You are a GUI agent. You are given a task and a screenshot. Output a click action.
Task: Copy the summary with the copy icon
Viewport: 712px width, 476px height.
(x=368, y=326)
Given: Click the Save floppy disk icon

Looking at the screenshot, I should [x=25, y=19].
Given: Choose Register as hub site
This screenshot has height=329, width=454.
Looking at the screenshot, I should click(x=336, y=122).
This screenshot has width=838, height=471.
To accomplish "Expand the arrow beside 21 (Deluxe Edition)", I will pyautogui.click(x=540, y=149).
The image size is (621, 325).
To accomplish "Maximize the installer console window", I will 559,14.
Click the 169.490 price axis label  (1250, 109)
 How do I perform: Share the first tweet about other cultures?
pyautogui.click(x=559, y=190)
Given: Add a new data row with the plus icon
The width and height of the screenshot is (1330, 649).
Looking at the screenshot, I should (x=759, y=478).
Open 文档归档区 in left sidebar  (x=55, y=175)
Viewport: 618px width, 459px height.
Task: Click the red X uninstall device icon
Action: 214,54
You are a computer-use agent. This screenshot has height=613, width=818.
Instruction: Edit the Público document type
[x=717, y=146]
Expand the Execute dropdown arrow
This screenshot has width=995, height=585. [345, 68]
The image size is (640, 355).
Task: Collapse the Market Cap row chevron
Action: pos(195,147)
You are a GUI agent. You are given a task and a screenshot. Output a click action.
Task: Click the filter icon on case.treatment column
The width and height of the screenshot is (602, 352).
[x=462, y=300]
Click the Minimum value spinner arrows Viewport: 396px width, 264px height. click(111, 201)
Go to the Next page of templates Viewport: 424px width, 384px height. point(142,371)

━━━━━━━━━━━━━━━━━━━━━━━━━━━━━━

#### [Set task]
Reproduce each of the items above word for word.

#### [Task result]
You are a GUI agent. You are given a task and a screenshot. Output a click action.
Task: Copy the summary with the copy icon
Viewport: 712px width, 476px height.
(x=368, y=326)
Given: Click the Save floppy disk icon

Looking at the screenshot, I should [x=25, y=19].
Given: Choose Register as hub site
This screenshot has height=329, width=454.
Looking at the screenshot, I should click(x=336, y=122).
This screenshot has width=838, height=471.
To accomplish "Expand the arrow beside 21 (Deluxe Edition)", I will pyautogui.click(x=540, y=149).
The image size is (621, 325).
To accomplish "Maximize the installer console window", I will 559,14.
Click the 169.490 price axis label  (1250, 109)
 How do I perform: Share the first tweet about other cultures?
pyautogui.click(x=559, y=190)
Given: Add a new data row with the plus icon
The width and height of the screenshot is (1330, 649).
Looking at the screenshot, I should (x=759, y=478).
Open 文档归档区 in left sidebar  (x=55, y=175)
Viewport: 618px width, 459px height.
Task: Click the red X uninstall device icon
Action: 214,54
You are a computer-use agent. This screenshot has height=613, width=818.
Instruction: Edit the Público document type
[x=717, y=146]
Expand the Execute dropdown arrow
This screenshot has width=995, height=585. [345, 68]
The image size is (640, 355).
Task: Collapse the Market Cap row chevron
Action: pos(195,147)
You are a GUI agent. You are given a task and a screenshot. Output a click action.
Task: Click the filter icon on case.treatment column
The width and height of the screenshot is (602, 352).
[x=462, y=300]
Click the Minimum value spinner arrows Viewport: 396px width, 264px height. click(111, 201)
Go to the Next page of templates Viewport: 424px width, 384px height. point(142,371)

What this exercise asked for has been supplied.